Même si cela devenait irritant pour son père et sa mère, Alceste restait un garçon assez facile à vivre : jamais de colère, il ne s’opposait jamais à rien, acceptait tout en paroles mais restait le champion hors catégorie de la procrastination : “Oui, je sais, j’ai dit que je le ferai, mais il faut que je réfléchisse un peu quand même, ce n’est pas si urgent. Laissez-moi un peu tranquille…“
Et ainsi allait la vie d’Alceste, le nez au ciel ou l’œil vissé sur le téléviseur, de fauteuil en canapé et de reports en abandons.
Un jour, conscient du fait que, même si la vie est un long fleuve tranquille, il allait tout de même falloir subvenir à ses propres besoins, il décida d’acheter un billet de loto, et même plusieurs billets dans lesquels il investit une petite partie de ses économies. Mais Alceste avait négligé de vérifier le bon alignement des planètes et… il perdit presque toute sa mise.
Comment faire ? Comment faire pour continuer à vivre décemment sans rien faire ? Il ne pouvait tout de même pas se mettre à mendier ! Quoi que…
Souvent, il pensait à cette vielle chanson* : “Travailler, c’est trop dur, et voler, c’est pas beau. D’mander la charité, c’est quéqu’chose j’peux pas faire. Chaque jour que moi j’vis, on m’demande de quoi j’vis… …” et il commençait, en arrivant à l’âge adulte, à avoir tout de même un peu honte de son état.
Il lui vint alors une idée de génie. Ce grand paresseux n’en possédait pas pour autant peu d’intelligence, bien au contraire, et penser en rêvassant était une des activités qu’il s’autorisait sans limites. Il avait suivi, ou plutôt subi, des études classiques et rien de ce qui concernait l’Antiquité ne lui était étranger (son épisode favori restait bien sûr les délices de Capoue des cohortes d’Hannibal). Il n’ignorait pas non plus l’actualité, la vanité et la fatuité de ce monde et les faiblesses de ceux qui tentent d’en atteindre les avant-postes et qu’on nomme maintenant les premiers de cordée.

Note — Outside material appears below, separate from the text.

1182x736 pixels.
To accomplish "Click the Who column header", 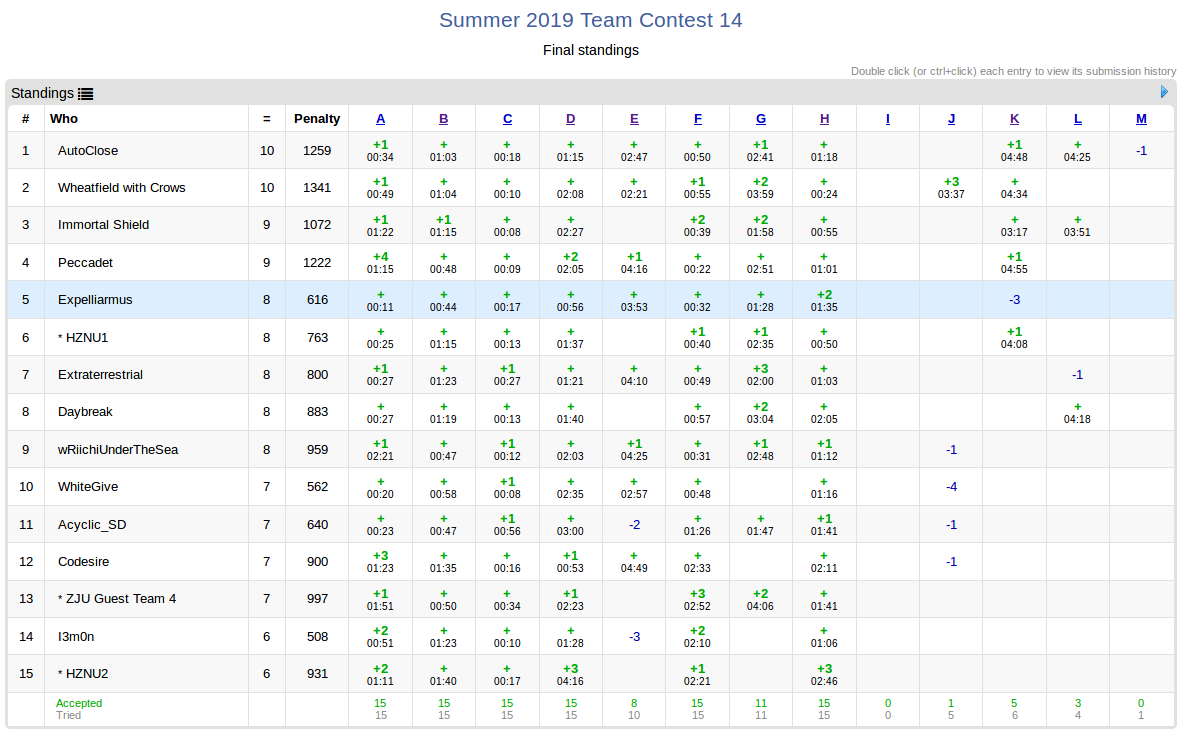I will click(x=64, y=119).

Oui, il lui vint alors une idée de génie. Je vous parle là d’un temps où tout n’était pas soigneusement réglementé et – potentiellement – contrôlé comme aujourd’hui. Alceste décida d’ouvrir un cabinet de psychothérapie, une activité qui nécessitait peu d’investissement : un couloir comme salle d’attente et une pièce unique et sans décor de quinze mètres carrés. Il fit graver une plaque en cuivre qu’il apposa à côté de la porte d’entrée : “Diogène, – psychothérapeute“, souligné par le dessin d’un petit tonneau, graphisme en clin d’œil aux gens cultivés dont il comptait faire sa clientèle et qu’il voulait appâter par des prétentions de grande sagesse.
Maintenant arrivé à l’âge mûr, son carnet de rendez-vous est plein pour plusieurs années, le tout Paris se presse chez Diogène : les ministres, les stars de cinéma, les PDG, tous en recherche de zénitude. Une zénitude qu’Alceste leur apporte sans peine et sans déroger à ses principes du moindre effort : ils viennent s’allonger sur le sofa dans la petite pièce aux murs nus ; Alceste s’installe le dos tourné dans son fauteuil Voltaire rouge cramoisi. Ils parlent, ils parlent et lui peut sommeiller dans son fauteuil ou lire quelque revue, regarder le marronnier par la fenêtre, choisir ses prochaines vacances au soleil en ponctuant le récit qu’il n’écoute que très peu de “Oui…“, “Je comprends…“, “Continuez…“, de “et alors… ?” ou simplement d’un soupir ou d’un silence.
À chacun sa voie. Alceste, aux yeux de tous, est devenu un grand sage. Personne ne peut plus lui cacher le soleil. Il est un grand sage, ses clients en sont persuadés, et moi aussi.